Why we don’t use ChatGPT for ops

It’s not the model. It’s the lack of plumbing around it. Here’s what we use instead.

Every week we get on a discovery call with someone who tells us, with a slightly defeated tone, that they tried to use AI for their ops and it didn’t work.

We ask what they tried. They tried ChatGPT. They opened the chat window, they typed in their problem, they got a great answer, they couldn’t figure out how to make the great answer happen automatically every Monday morning, and they gave up.

The conclusion they’ve drawn is that AI isn’t ready for their business yet. The actual conclusion is that chat isn’t how you run an operation.

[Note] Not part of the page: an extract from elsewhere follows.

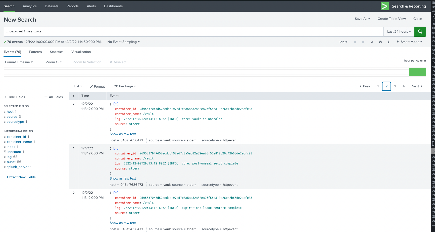435x232 pixels.
Task: Click the Splunk Search & Reporting logo
Action: pyautogui.click(x=384, y=6)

Chat is the demo. Not the product.

ChatGPT is great. We use it. We use Claude. We use whatever’s good. The model is rarely the bottleneck.

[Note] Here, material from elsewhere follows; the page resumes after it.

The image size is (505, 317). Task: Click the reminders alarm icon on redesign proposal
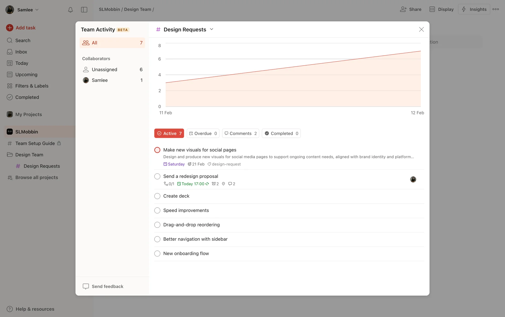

But a chat interface is, by design, missing every property an operational system needs:

It has no memory of what it did yesterday.
It can’t be triggered by an event — only by a human typing.
It can’t call your tools, only describe what it would do if it could.
It has no idempotency. Ask it twice, do the work twice.
It logs nothing in a way you can audit.
It can’t hand off to a human when it’s unsure.
It can’t be rolled back when it does something stupid.

Every one of those is solvable. None of them is solved by adding a better prompt to a chat window.

What ops actually needs

We build agents around five components. The model is one of them. The other four are what makes the difference between “cool demo” and “runs your invoices for two years without supervision.”

1. A trigger

The thing that wakes the agent up. Cron (“every Monday at 9”), webhook (“when a new ticket comes in”), queue message (“when the previous step finished”), event stream. Pick one. Boring infrastructure.

2. A read of the world

The agent has to know what’s happening before it acts. Database queries, API calls, file reads. This is also where MCP comes in — the open protocol that gives a model a clean way to call your tools without you wiring custom code per tool. We use MCP for everything new now.

3. A rules layer

Deterministic logic that decides whether to act, which action to take, and when to escalate. Not the LLM. Code. The reason: when something goes wrong at 2 AM, you need to be able to read a single function and say “ah, that’s why.”

4. The model — for words and judgment

Now the LLM does what it’s actually good at: writing the email, summarizing the thread, picking between two reasonable choices, classifying a ticket. The model is a function call inside your system. Not the system itself.

5. Guardrails and logs

Before any action with consequences, a final deterministic check. After every action, a log entry that tells you what the agent saw, what it decided, what it did, and why. When you wake up to a customer complaint, you need to be able to answer the question “what did the agent do and why” in under sixty seconds.

What we use

For the model, we lean on Claude (Sonnet for anything that needs judgment or long context, Haiku for high-volume copy generation, Opus when the work is hard and rare). We’re model-pluralists in principle — if a different model wins on a specific task, we’ll use it. We’re not loyal to any of these companies, only to the work coming out clean.

For building the agents, we use Claude Code as our IDE. Most of the agents we ship for clients were written, debugged, and deployed without leaving it. The point of Claude Code isn’t the chat — it’s that it can read your codebase, run your tests, edit files, run shell commands, and do all that under your eye. It flips writing software from “you describe, then translate to code” into “you steer, the model types.”

For tool calling, we use MCP wherever the source system has a server (or where it’s worth ten minutes to write one). For the rest, plain function calls in a TypeScript codebase. Nothing fancy.

For hosting, Vercel functions for low-volume agents, a small Postgres for state, Inngest or a simple queue for anything multi-step. We don’t use a vector database for most agents — the work usually doesn’t need one. When it does, we use whatever the data already lives in.

For logs, anywhere structured. Axiom is fine. Datadog is fine. A Postgres table is fine. Just structured. Not console-logs.

What this looks like in practice

Take the “please summarize my support inbox every morning” thing. With ChatGPT, you forward emails, paste, ask. It works. You can’t make it happen without you sitting there.

With the agent shape: a cron at 8 AM (trigger). It reads yesterday’s inbox via the Gmail API (read of the world). A rules layer filters spam, internal threads, and anything from a do-not-summarize list. The model summarizes the rest by category, with example tickets. A guardrail caps length and removes anything that looks like a password or a key. The summary lands in your Slack at 8:05. Logs go to Postgres so if you ever want to re-run yesterday with new rules, you can.

Same model. Same prompts. Wildly different system. The difference is the four pieces around the model.

If you took one thing away

It would be: stop blaming the model. The model is fine. The model has been fine for two years. What you don’t have is the plumbing. Trigger, read, rules, model, guardrails. Five pieces. None of them are exotic. Most of them aren’t even AI — they’re the kind of code your team already writes.

That’s the work. The model is the cherry. Most teams skip the cake.